Any negotiations that were there were scuppered after the 26/11 terror attacks in Mumbai, India passed a law to allow APEDA to stake a claim to basmati internationally without referring to Pakistan. Pakistan responded by granting an exclusive trademark over basmati to the Basmati Growers’ Association.
The legal arguments within and between the two countries have only grown since.
The tussle between Madhya Pradesh and the Agricultural and Processed Food Products Export Development Authority , for instance, began in December 2013, when the GI Registry with its headquarters in Chennai included parts of Madhya Pradesh in the areas that can be considered to grow basmati. The authority argued that as Madhya Pradesh was nowhere near the Himalayas, allowing rice grown there to bear the basmati tag would mean any long-grained aromatic rice could also be called basmati.
The Basmati Growers Association, with its headquarters in Pakistan, also challenged this decision in the Madras High Court, saying that India had “gravely erred” in giving the basmati label to rice produced in Madhya Pradesh, “or for that matter any part of India”. The High Court dismissed that case for having “miserably failed” to comply with the rules.

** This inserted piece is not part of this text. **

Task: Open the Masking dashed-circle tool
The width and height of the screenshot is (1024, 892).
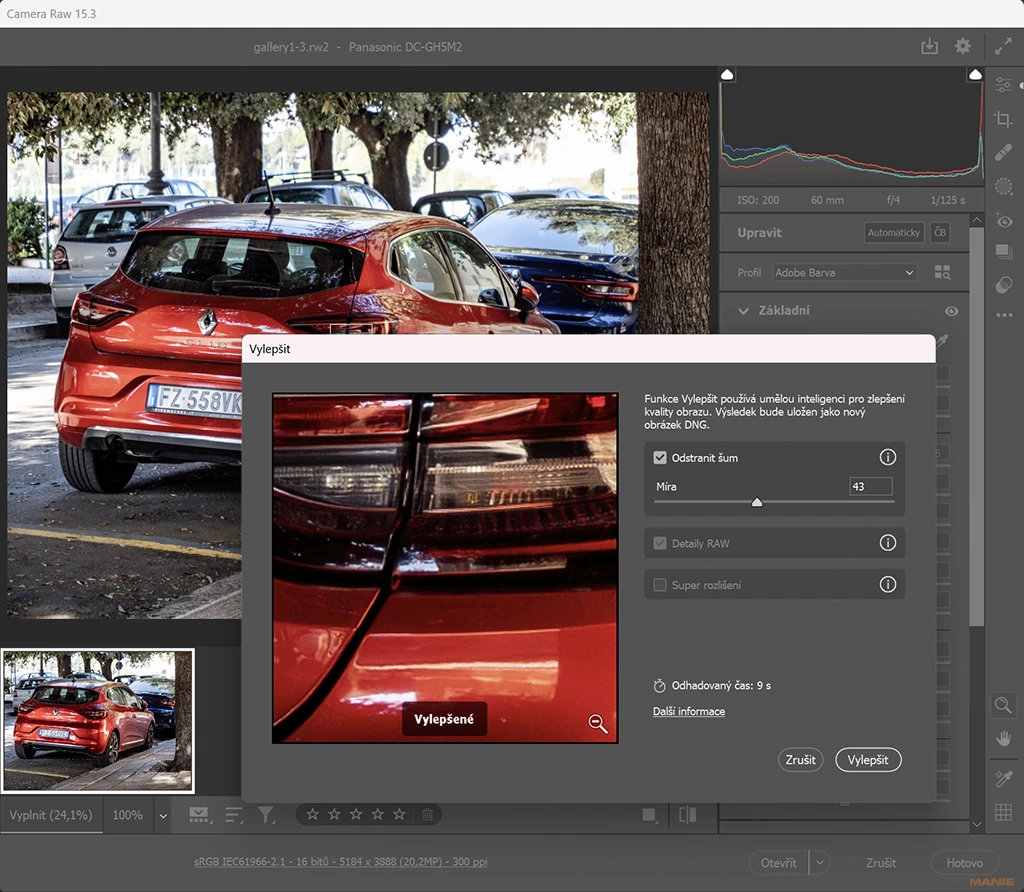Action: [1003, 186]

Another legal scuffle continues in Pakistan’s courts, where the Rice Exporters Association of Pakistan has been lobbying to include Sindh in the list of regions that grows basmati. Like Madhya Pradesh, Sindh is nowhere near the Himalayas. The Agricultural and Processed Food Products Export Development Authority has challenged this in the Karachi High Court. This case continues to be stuck in court.
Basmati is a particularly litigious example of the process of applying for GI certificates. There are deeper issues. For one, that government institutions are applying for the tag in the first place.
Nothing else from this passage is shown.